Another way to identify if you are abusing oxycodone is when you start exhibiting opiate withdrawal symptoms. These include:

  • Body pains and shakes that are uncontrollable.
  • Nausea and vomiting.
  • Sweats and chills.
  • Depression and anxiety.
  • Extreme fatigue.

How can I tell I am Addicted to Oxycodone?

1. I am experiencing withdrawal symptoms.

OxycodoneWithdrawal symptoms are easily identified when you stop taking Oxycodone. These symptoms exhibit within a couple of hours or days and are usually very uncomfortable. In extreme cases, they have to be managed in a treatment facility by health professionals. Sometimes medication is administered to help cope with the withdrawal symptoms. If poorly managed, the withdrawal symptoms can be fatal. For instance, if a patient is experiencing excessive diarrhea and vomiting, they could end up extremely hydrated to the point that their body organs fail.

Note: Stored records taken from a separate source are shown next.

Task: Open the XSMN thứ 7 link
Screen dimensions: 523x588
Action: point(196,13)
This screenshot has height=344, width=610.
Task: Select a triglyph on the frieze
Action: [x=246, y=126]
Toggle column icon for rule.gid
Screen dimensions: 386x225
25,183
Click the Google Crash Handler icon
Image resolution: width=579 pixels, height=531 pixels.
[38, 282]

2. Obsessing over Oxycodone.

If you notice that you’re spending a considerable time thinking about Oxycodone when to take it, how to get it, and even considering illegal means to acquire it, this clearly shows that you are going through addiction.

3. I am struggling with sticking to the prescription.

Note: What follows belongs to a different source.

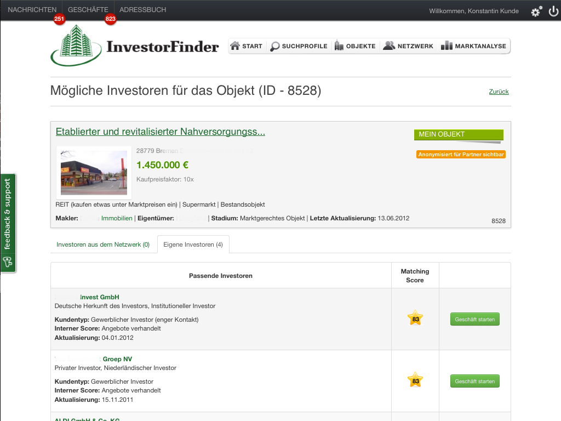Open the Adressbuch menu

point(142,10)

Individuals who abuse Oxycodone often have a prescription, at least at the onset. As the dependency on the drug develops, it becomes harder and harder to stick to the medication. The effects of the drug also wear off with time, making one feel the need to either take more than prescribed or ingest the drug in unconventional ways such as snorting, injecting, or smoking it. The more one takes the drug outside the prescription, the higher the risk of getting hooked to it.

4. Doctor shopping

OxycodoneDoctor shopping is a term used to refer to a patient who visits different doctors seeking to get a prescription for the same drug. If you find yourself looking for oxycodone prescriptions from various doctors, then you are most likely heading down the slippery slope of addiction. Doctor shopping is time-consuming and an expensive habit.

5. When you start acting and thinking differently

If you are abusing Oxycodone, you will slowly begin to notice that everyday activities are a challenge. One of the effects of misusing the drug is extreme drowsiness. You might find yourself falling asleep in the middle of work, at school, or while engaging in other activities. Oxycodone can also cause mood swings and paranoia, and this behavior change is noticeable to those around you. As the addiction intensifies, you might start doing things out of character, such as stealing to obtain the Oxycodone.

Recovering from an Oxycodone Addiction

Recovery from an Oxycodone addiction occurs in stages, and there is no telling how long you will take to move from one step to the next. Seeking treatment from a credible treatment center is crucial if you hope to beat the habit and stay clean.

The stages of recovery include:

  • Withdrawal Phase

This phase is inevitable during recovery because as soon you stop taking the drug, you will experience withdrawal symptoms. It is, however, a critical phase because it helps one to detoxify.

While some choose to go ‘cold turkey’ and discontinue oxycodone use, others need to take smaller doses of the drug until they ultimately stop taking it. In some cases, health professionals give the recovering patient medication to ease the symptoms of withdrawal. This medication may include painkillers and sedatives.

  • Pink Cloud Stage

In this phase, the cravings for Oxycodone begin to cease, and one starts regaining composure. In this phase, patients seem optimistic about everything. Their mood is elevated, and they see life through perfect eyes.

  • Reality phase

In this stage, you will experience an emotional thump as you start facing the realities of life. The optimism experienced in the pink cloud stage begins to fade away. As you integrate into society, the realities of hard work and other stresses become a reality. At this point, you must work extra hard to stay clean because frustrations that could have led you to addiction could crop up once again.

Staying clean requires a deliberate effort. Being part of a support group can be helpful because you will have a safe space to share your struggles and experiences and accountability from individuals who truly understand what you are going through.